I am a woman with heart who loves the literary and visual arts. I write and tell stories and give workshops and speeches; I teach and sometimes preach. I lead a group of voting rights activists. I work for progress on gender and racial justice. I am a life-long Unitarian Universalist; my faith encourages spiritual growth, a search for meaning and truth, inclusion, self-examination, kind deeds, service to humanity, and understanding that all existence is interrelated. Most summers I design a worship service. I am certified as a teacher of yoga and meditation. I am White, cisgender, wife, mother and grandmother with a lovely extended family and network of friends. I like hiking, photography, nutritious food, good films; I live with my affectionate husband and sweet cat in the diverse town of Norwalk on the Connecticut coast of the Long Island Sound where I am learning to kayak.

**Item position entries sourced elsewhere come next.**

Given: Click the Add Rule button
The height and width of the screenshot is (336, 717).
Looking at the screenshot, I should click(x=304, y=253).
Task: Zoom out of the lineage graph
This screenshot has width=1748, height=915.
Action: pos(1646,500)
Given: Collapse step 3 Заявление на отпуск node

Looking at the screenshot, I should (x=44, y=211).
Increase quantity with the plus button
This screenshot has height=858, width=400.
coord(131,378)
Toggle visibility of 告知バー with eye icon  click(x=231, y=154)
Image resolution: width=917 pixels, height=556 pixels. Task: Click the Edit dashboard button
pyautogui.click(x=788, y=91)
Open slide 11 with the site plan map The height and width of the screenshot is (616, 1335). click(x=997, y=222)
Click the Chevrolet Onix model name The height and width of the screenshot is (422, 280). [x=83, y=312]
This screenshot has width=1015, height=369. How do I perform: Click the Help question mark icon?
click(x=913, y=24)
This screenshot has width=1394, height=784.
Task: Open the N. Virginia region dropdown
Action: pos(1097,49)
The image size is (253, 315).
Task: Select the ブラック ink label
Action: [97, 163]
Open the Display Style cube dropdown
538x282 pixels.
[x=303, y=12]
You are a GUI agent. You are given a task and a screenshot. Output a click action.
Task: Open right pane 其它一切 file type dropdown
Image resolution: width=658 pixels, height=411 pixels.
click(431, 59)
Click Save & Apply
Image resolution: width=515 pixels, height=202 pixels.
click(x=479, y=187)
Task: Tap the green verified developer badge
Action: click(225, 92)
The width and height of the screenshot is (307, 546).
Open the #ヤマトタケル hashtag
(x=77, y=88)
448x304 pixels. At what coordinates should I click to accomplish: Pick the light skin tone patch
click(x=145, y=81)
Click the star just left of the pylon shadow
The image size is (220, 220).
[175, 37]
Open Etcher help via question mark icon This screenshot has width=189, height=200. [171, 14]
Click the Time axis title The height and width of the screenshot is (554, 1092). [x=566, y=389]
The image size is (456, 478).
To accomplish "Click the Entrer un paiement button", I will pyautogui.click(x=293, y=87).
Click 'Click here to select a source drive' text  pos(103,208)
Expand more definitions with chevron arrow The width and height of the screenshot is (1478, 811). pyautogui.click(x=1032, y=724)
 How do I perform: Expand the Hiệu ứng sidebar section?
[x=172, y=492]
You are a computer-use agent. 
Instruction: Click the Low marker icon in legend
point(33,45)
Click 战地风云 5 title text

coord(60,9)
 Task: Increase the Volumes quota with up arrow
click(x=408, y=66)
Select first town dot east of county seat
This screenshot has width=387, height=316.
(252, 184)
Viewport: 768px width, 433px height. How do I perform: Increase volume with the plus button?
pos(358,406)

 What was the most difficult part of writing your memoir? 

It was difficult to delve deep into experiences in my life that were painful, disappointing, shattering; and difficult to pull on memory to relive the core emotions that motivated me to take so many risks in my young life. The arduous part came at the end of the process, the picky perfectionism needed in proofing the final manuscript.

How did you choose what to leave out and what to include? 

It was difficult to choose what to cut because my style is to start with freewriting all random thoughts, emotions, and ideas as they pour out. Then I have to choose the best from the abundance of words. That’s when the critical part of the mind kicks in and one has to make an executive decision. Repetitive events were condensed. I left out duplication of ideas; I cut out any phrases, dialogue, and descriptions that did not move the story along, or were not necessary to give the reader a sense of time, place, and the main character’s motivation. I kept the scenes with high emotion; events that were singular or the first or last time something happened.

What is the biggest message you want to get across?

Dear Reader: Know and express who you truly are. Embrace every facet. Be compassionate to yourself and others. You are stronger than you may believe. Never give up on yourself.

Do you think that making meaning out of our stories is a form of therapy?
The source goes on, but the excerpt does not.